I received my BA in History from Salisbury University before moving to Dublin to do my M.Phil in Modern Irish History in 2015. My PhD, titled ‘‘Where is she?’: Women and Irish television 1958-73’, looks at the multifaceted relationship between women and television in Ireland during the long 1960s. It examines the place of women in early television debates, women’s programmes on R/TÉ, the broader representation of women on the station during the period, and the role of women in programme making during the 1960s and early 1970s.
https://tcd.academia.edu/WaitMorgan

Supervisors: Carole Holohan and Anne Dolan
Funding: Cluff Memorial Scholarship 2019-2021

Publications: Writing the History of Women's Programming at Telifís Éireann: A Case Study of Home for Tea in Alphaville: Journal of Film and Screen Media , Issue 20, 2020

Caitlin White

Caitlin White

I am from Tipperary and hold a Bachelor of Arts in History, English and Theatre from NUI Galway and a Masters in Philosophy in Public History from Trinity College. My PhD investigates the projection of identities through public history in the two Irish states following partition and uses public history workshops to investigate the effects of deeper engagement with this public history on individuals and public history’s possible potential as a tool for reconciliation, empathy and critical thinking. I am passionate about using history in the public sphere and engaging with the wider public, and my research interests include commemoration, monuments, memory, identity and class.   

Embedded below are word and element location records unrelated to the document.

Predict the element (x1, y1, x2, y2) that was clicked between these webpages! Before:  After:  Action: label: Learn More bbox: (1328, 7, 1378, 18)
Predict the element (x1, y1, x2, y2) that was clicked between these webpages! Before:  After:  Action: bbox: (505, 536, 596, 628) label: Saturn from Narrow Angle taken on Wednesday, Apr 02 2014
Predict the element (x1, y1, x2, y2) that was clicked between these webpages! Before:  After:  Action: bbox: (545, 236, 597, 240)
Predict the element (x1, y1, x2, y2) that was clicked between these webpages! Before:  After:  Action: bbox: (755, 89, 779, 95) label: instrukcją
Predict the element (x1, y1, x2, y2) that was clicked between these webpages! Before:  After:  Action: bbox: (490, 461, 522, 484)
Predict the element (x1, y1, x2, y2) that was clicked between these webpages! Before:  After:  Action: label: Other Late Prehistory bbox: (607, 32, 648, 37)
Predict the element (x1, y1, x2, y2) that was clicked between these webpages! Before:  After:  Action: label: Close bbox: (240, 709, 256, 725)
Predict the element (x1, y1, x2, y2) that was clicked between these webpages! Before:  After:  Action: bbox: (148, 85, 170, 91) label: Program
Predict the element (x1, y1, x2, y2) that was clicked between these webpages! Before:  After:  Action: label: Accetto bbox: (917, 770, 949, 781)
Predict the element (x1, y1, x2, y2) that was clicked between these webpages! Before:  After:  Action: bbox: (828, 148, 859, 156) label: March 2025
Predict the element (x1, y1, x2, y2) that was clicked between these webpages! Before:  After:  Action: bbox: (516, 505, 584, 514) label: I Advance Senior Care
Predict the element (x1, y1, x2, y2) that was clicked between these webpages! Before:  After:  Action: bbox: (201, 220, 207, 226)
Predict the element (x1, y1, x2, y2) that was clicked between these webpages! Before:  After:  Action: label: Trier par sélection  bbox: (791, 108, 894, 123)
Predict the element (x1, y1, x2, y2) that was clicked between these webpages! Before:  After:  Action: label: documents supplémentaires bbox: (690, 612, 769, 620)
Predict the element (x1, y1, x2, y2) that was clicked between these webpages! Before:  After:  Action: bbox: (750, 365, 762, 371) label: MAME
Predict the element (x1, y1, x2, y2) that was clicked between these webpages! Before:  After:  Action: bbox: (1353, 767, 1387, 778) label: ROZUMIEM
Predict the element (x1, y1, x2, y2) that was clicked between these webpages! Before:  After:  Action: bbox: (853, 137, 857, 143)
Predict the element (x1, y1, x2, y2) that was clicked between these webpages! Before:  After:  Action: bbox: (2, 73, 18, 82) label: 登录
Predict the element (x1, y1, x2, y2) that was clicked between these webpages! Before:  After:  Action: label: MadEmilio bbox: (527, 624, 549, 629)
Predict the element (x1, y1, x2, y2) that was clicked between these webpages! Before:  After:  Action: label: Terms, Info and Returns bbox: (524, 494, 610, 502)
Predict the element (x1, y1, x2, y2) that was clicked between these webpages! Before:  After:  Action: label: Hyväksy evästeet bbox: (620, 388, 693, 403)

Funding: Universities Ireland (2019/20), Cluff Memorial Scholarship (2021).

Elysée Yhuel

Elysée Yhuel

Commemorating the Past: The Breton Church and its Irish Element, c. 700-1100

I hold an M.Phil in Medieval History from Trinity College Dublin. My PhD thesis is a study of the cultural memory of Breton monasteries from the eighth to eleventh century, exploring how Breton monks interacted with the past and present through their writings. I'm particularly interested in the role Ireland and the Irish play in these writings and the extent to which Ireland influenced Brittany's spiritual ideologies.

Supervisor: Sean Duffy
Funding: IRC Postgraduate Scholarship

Shelby Zimmerman

Shelby Zimmerman

Medicalisation of Death in the Dublin City Workhouses, 1872-1920

I received my B.S. in History and Museum Studies from Towson University and my MPhil with Distinction in Modern Irish History from Trinity College, Dublin. In 2018, I presented my MPhil research on the South Dublin Union's response to the smallpox epidemic of 1871-3 at the Royal College of Physicians of Ireland (RCPI) as a finalist for the Kirkpatrick History of Medicine Award. I co-curated the Little Museum of Dublin's new exhibition on Victorian Medicine. I am primarily interested in the history of medicine, institutions, the Irish Poor Law, poverty, and death. My research centres on the role the workhouse played in Dublin's medical landscape for the sick and dying poor in the late nineteenth and early twentieth centuries.